Requirement: Reproduce all the records below, requests included, but multiply every coordinate in the answers by 1.65 and round each result to a whole number, with halves rounded up. Leave the pictures out.

Recorded data:
◇ ◇ ◇ ◇
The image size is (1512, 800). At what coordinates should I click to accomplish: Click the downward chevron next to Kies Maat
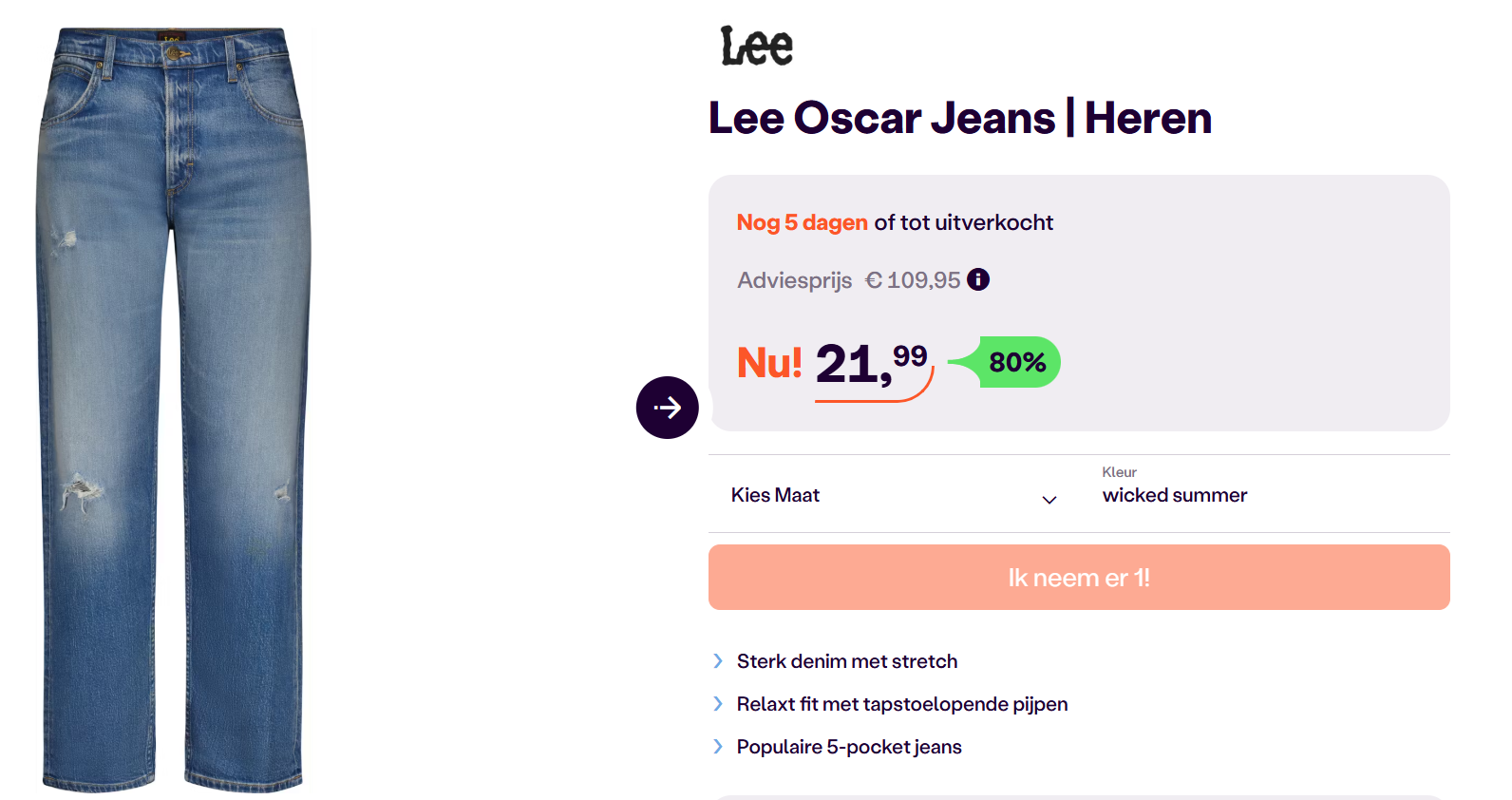[x=1049, y=500]
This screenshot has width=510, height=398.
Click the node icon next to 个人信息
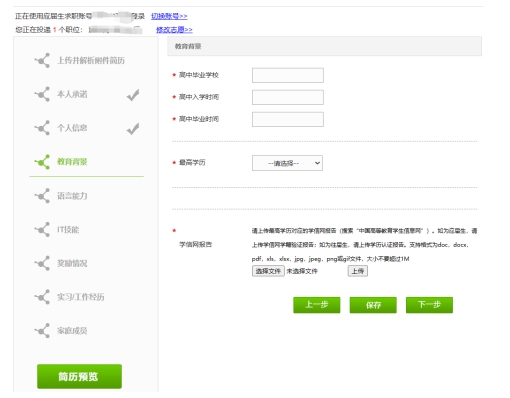[x=42, y=128]
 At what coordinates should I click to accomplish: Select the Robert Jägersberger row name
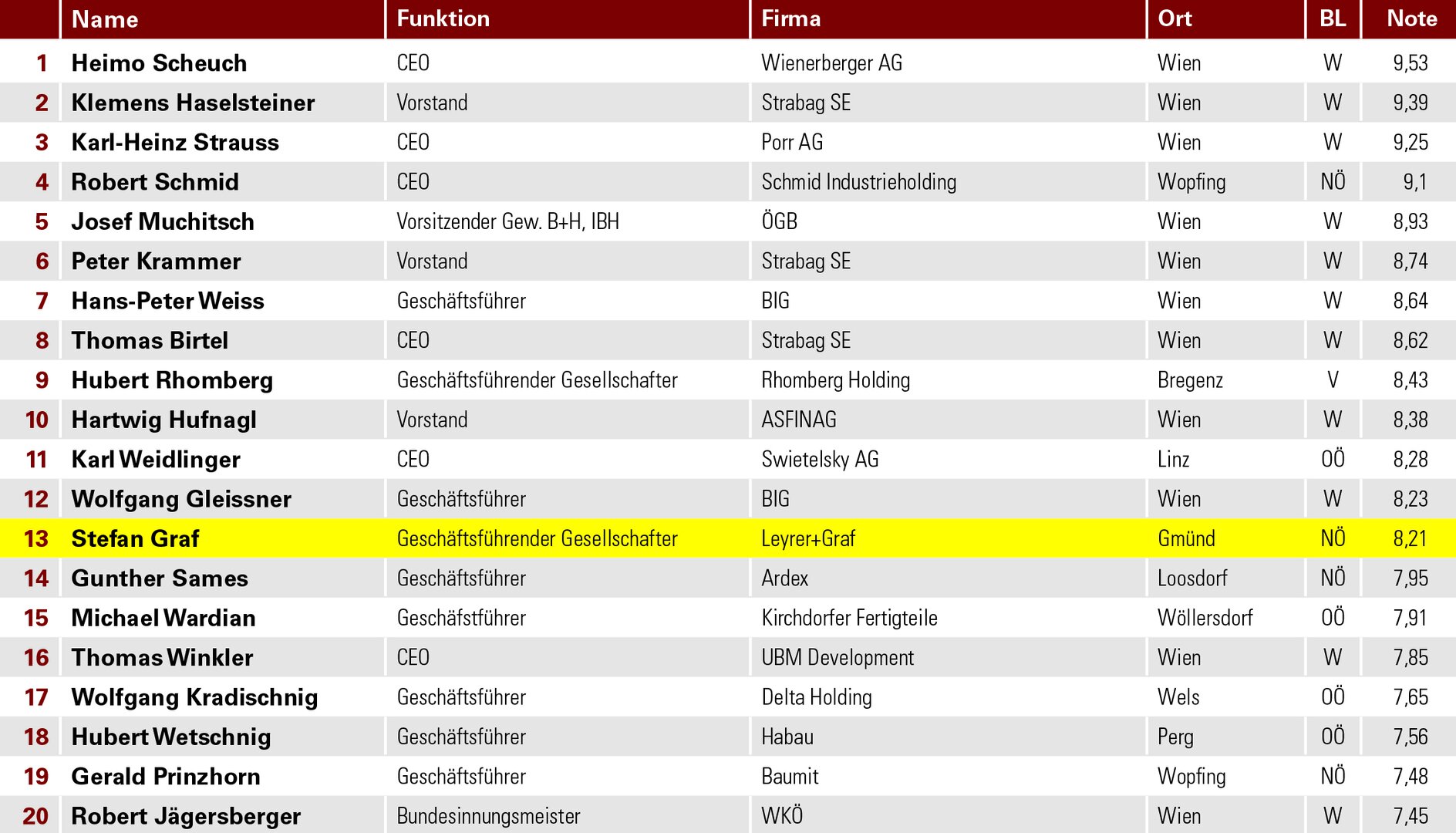click(186, 816)
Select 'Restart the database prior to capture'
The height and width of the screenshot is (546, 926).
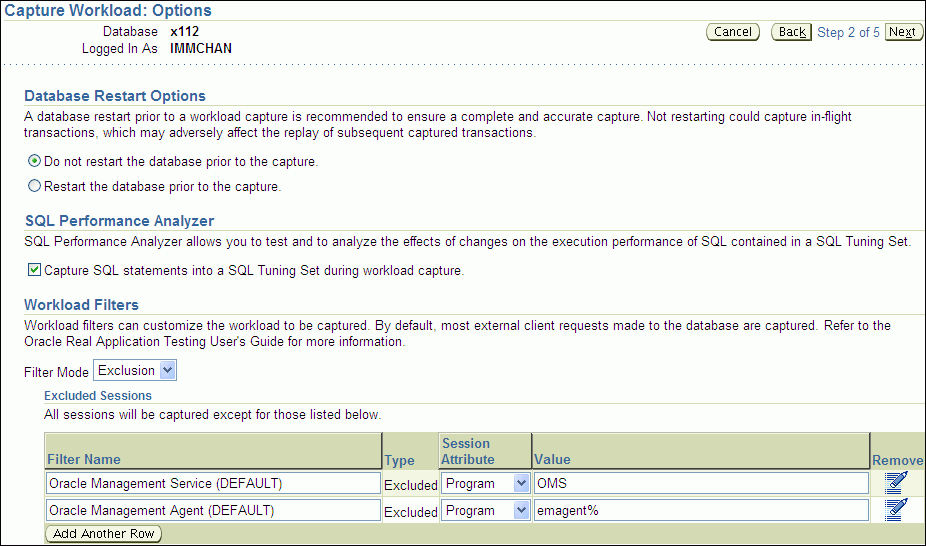click(35, 186)

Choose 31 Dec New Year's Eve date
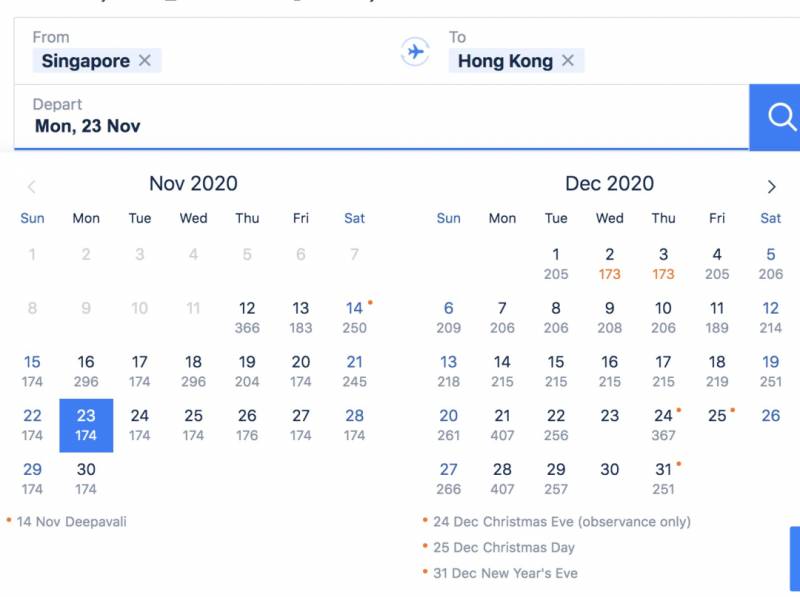click(663, 478)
◇ ◇ ◇ ◇
Finished exercise:
The image size is (1512, 800). At what coordinates should I click to accomplish: Click the downward chevron next to Kies Maat
[x=1731, y=825]
This screenshot has width=510, height=398.
Click the node icon next to 个人信息
[x=69, y=211]
 At what coordinates should I click to accomplish: Select the Robert Jägersberger row name
click(307, 1346)
Select 'Restart the database prior to capture'
The height and width of the screenshot is (546, 926).
click(58, 307)

Choose 31 Dec New Year's Eve date
click(1094, 789)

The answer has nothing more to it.